Work to complete: Work through the records below and copy every line that includes "Home".
=== Data shown ===
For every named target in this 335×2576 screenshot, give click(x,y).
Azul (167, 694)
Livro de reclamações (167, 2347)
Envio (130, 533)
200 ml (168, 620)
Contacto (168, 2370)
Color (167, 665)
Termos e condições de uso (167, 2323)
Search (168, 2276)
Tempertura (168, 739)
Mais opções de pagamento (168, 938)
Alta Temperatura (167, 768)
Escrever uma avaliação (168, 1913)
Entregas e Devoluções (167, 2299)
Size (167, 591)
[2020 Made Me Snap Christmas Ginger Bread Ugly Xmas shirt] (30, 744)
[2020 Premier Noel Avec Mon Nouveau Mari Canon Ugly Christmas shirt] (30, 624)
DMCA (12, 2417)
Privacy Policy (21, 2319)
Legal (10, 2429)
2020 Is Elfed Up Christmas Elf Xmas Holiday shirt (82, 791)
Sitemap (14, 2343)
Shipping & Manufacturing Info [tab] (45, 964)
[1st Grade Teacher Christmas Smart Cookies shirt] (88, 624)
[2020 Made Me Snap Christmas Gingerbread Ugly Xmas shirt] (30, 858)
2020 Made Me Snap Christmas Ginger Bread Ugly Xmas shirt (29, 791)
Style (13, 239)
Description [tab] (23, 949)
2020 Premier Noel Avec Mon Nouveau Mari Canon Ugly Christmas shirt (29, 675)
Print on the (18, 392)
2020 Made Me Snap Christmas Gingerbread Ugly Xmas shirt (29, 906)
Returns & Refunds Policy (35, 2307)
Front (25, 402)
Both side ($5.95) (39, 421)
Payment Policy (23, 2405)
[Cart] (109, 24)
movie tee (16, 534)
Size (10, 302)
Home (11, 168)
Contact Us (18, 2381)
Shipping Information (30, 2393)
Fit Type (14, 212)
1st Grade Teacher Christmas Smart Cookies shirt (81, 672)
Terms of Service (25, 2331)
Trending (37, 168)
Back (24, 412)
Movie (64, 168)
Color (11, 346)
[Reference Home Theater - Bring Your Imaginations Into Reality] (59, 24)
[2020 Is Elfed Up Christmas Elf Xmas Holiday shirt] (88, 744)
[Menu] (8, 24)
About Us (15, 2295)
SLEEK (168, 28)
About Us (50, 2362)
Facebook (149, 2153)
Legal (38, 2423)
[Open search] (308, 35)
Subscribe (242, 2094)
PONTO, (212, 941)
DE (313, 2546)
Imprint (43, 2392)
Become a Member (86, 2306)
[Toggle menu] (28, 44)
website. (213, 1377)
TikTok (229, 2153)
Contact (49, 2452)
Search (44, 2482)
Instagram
===
Answer space:
Home (11, 168)
[Reference Home Theater - Bring Your Imaginations Into Reality] (59, 24)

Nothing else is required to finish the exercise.